> **ASSIGNED TASK**: Please show each line of the listing where "agent" is present.

> **DATA IN THIS EXERCISE**:
——————————

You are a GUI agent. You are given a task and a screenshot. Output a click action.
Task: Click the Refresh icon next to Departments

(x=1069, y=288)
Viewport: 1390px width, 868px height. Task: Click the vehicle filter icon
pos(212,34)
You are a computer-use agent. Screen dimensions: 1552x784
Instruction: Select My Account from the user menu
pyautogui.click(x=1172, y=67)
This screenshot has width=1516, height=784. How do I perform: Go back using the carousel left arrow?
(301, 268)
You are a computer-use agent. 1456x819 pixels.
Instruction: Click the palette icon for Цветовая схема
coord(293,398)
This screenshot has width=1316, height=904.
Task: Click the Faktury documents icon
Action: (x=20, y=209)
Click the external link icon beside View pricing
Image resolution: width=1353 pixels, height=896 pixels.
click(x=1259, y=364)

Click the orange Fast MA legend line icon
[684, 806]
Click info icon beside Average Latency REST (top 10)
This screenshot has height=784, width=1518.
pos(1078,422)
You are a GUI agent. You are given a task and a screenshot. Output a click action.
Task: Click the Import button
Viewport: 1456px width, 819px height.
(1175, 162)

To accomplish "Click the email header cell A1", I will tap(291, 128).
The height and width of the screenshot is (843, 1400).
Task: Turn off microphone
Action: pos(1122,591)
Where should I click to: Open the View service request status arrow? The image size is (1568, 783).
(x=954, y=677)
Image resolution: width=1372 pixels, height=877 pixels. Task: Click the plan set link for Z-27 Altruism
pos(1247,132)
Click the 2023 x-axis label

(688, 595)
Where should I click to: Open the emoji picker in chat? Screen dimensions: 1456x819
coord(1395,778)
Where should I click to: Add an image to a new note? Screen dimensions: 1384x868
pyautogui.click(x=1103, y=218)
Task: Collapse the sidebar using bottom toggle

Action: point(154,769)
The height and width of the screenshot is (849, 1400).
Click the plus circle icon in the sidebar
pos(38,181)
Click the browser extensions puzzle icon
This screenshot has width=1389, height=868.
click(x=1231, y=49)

——————————

> **EXERCISE RESPONSE**:
You are a GUI agent. You are given a task and a screenshot. Output a click action.
You are a computer-use agent. Screen dimensions: 1552x784
You are a computer-use agent. 1456x819 pixels.
You are a GUI agent. You are given a task and a screenshot. Output a click action.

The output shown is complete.